An outbreak of mumps that swept through Anchorage in late 2017 has so far not made its way down the Kenai Peninsula.
Alaska ended the year with 168 confirmed and probable cases of mumps, but there have been no laboratory confirmed cases of the virus on the peninsula since the outbreak began last summer, Leslie Felts, nurse manager with the Kenai Sub-region of the Alaska Department of Health &Social Services Division of Public Health, said.
Mumps is a reportable illness, which means that health care providers are required to notify public health officials if they come across any cases.
The 2017 Anchorage outbreak greatly surpassed the number of mumps cases seen in recent years in the state. In the last five years, Alaska has seen one or fewer cases of a mumps per year, according to data provided online by the Alaska Department of Health and Social Services.
Symptoms of mumps are fever, headaches, muscle aches, tiredness, loss of appetite and swollen salivary glands. In some cases, the virus can cause complications like meningitis, encephalitis and permanent hearing loss. The virus generally takes 16 to 18 days to incubate and is most infectious two days before the onset of symptoms, according to the Centers for Disease Control and Prevention.

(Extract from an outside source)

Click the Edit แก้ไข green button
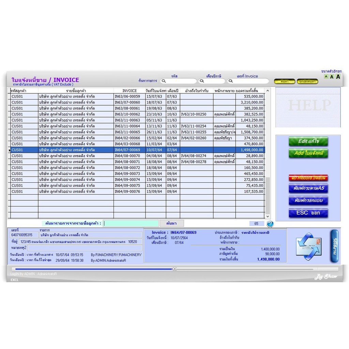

The best ways to prevent transmission is to wash your hands, cover your mouth when coughing and avoid contact with others — so stay home from work or school. To prevent infection, the CDC recommends children receive the measles, mumps and rubella (MMR) vaccine between the ages of 12 and 15 months and again between 4 and 6 years old.
Before a nationwide vaccine program was implemented in the 1960s, the number of annual mumps cases were in the hundreds of thousands. While the prevalence of mumps cases has been reduced by approximately 99 percent since then, the past few years have seen spikes in the number of cases reported across the nation, according to the CDC.